Dia menyatakan bahwa persoalan ini bukan hal baru, dan sudah menjadi temuan berulang dalam setiap evaluasi APBD.”Ini jelas terkait dengan belum tercapainya target PAD dari sektor persampahan. Dan itu bukan hal baru, sudah setiap kali pembahasan APBD, kita selalu menemukan hal tersebut,” ujar Rachman, Rabu, 17 September 2025.
Menurutnya, berbagai upaya dan diskusi telah dilakukan untuk mencari solusi atas rendahnya realisasi PAD sektor persampahan, namun hasilnya belum maksimal.
“Ini sudah kita ingatkan berkali-kali dan kita diskusikan berkali-kali. Tapi seolah-olah ini selalu berulang. Saya pikir ini bisa jadi karena human error atau ketidaktegasan dari Satuan Kerja Perangkat Daerah (SKPD) yang bertanggung jawab,” tambahnya.

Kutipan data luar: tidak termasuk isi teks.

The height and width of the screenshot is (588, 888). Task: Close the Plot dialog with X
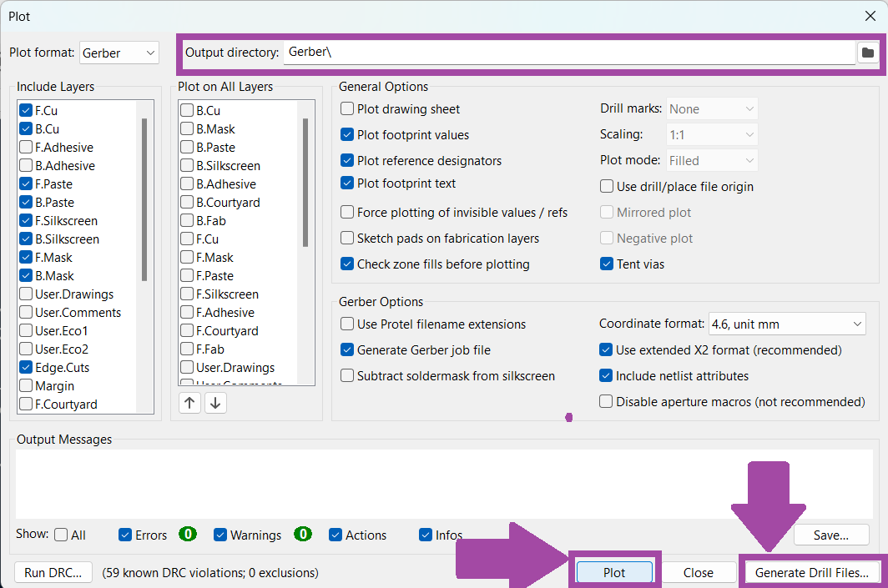(871, 16)
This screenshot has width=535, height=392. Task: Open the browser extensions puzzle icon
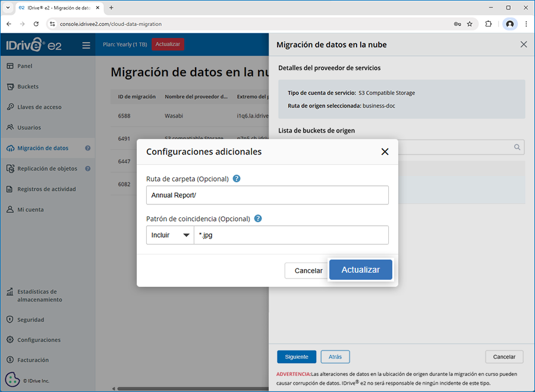489,24
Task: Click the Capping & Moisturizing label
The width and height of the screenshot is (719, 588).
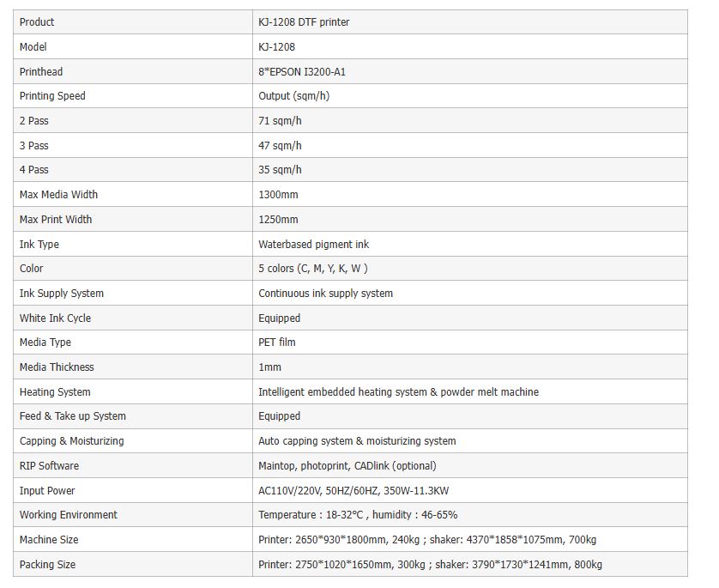Action: pos(71,440)
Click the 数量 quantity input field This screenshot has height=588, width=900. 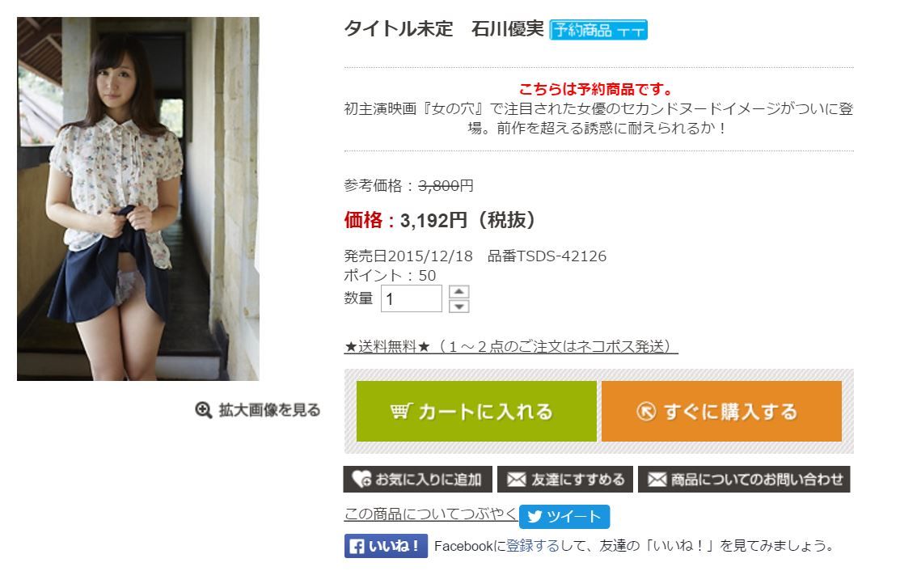click(x=412, y=298)
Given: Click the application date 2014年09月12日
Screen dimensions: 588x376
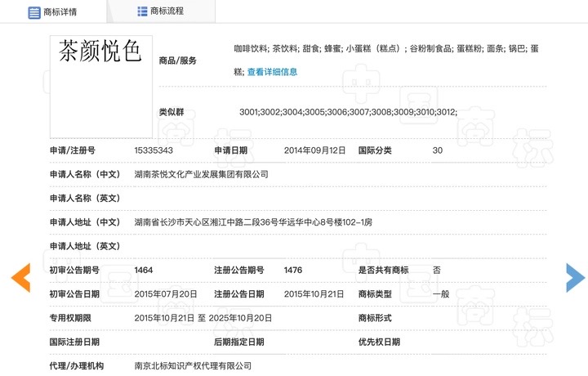Looking at the screenshot, I should tap(314, 150).

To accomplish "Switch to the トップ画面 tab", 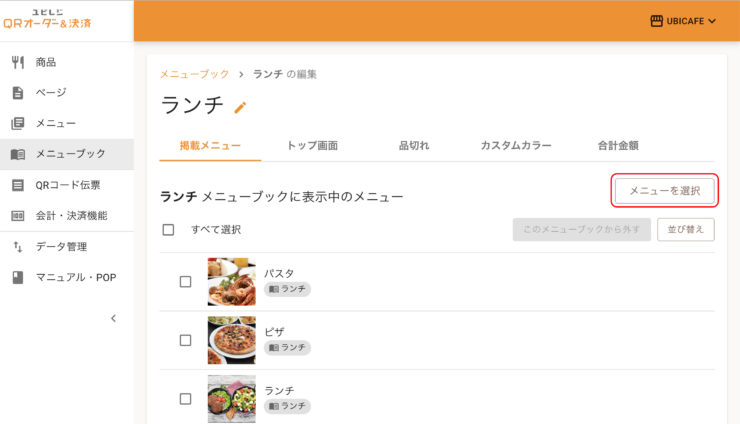I will (x=312, y=145).
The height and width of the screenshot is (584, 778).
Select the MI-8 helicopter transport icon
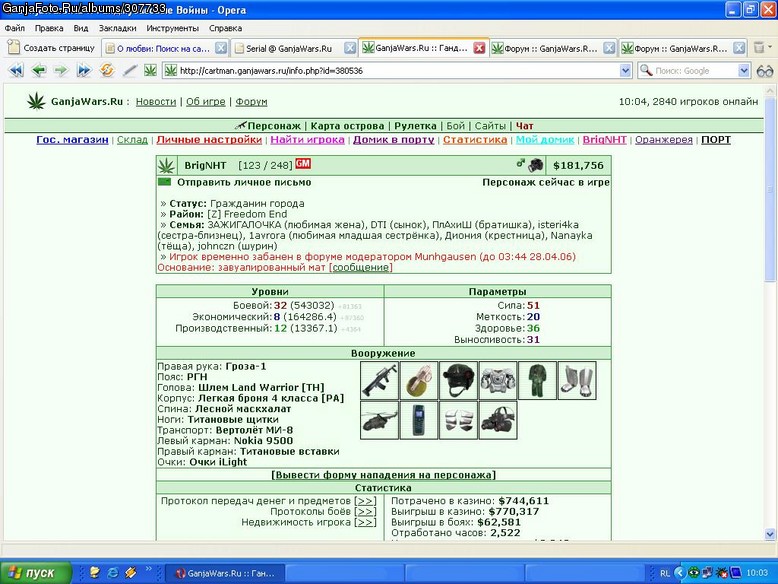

Rachman juga menegaskan bahwa masalah ini bukan hanya terjadi pada sektor persampahan, tetapi juga merembet ke sektor retribusi lainnya seperti pasar dan parkir.
Dalam pernyataannya, mantan Wakil Ketua DPRD Kota Mataram ini mendorong agar eksekutif, dalam hal ini Pemkot dan SKPD terkait, bekerja lebih maksimal untuk menutup potensi kebocoran PAD.
“Kami di legislatif terus mendorong agar eksekutif bisa meminimalisir kebocoran-kebocoran PAD, tidak hanya dari retribusi sampah tapi juga sektor lain seperti pasar dan parkir. Karena setiap tahun, masalah yang sama terus terulang,” ungkapnya.
Ketua Komisi III ini menyebut bahwa berulangnya masalah tersebut telah menciptakan preseden buruk terhadap kinerja pemerintah daerah.
“Setiap pembahasan APBD, kita selalu berkutat pada hal yang sama. Ini menjadi catatan buruk. Seharusnya, fokus kita sudah bergeser ke bagaimana mengalokasikan anggaran untuk perbaikan ke depan, bukan lagi mempertanyakan kenapa target belum tercapai,” tegasnya.
Dia membantah bahwa salah satu penyebab tidak tercapainya target PAD sektor persampahan adalah batalnya rencana kenaikan tarif retribusi yang semula direncanakan naik dari Rp5.000 menjadi Rp10 ribu.
“Dengan kenaikan, target yang semula 12 miliar bisa menjadi 24 miliar karena ada peningkatan hampir 100 persen. Tapi kalau tidak jadi naik, jangan tetap pakai perhitungan yang sama. Ini jadi tidak masuk akal,” ujarnya.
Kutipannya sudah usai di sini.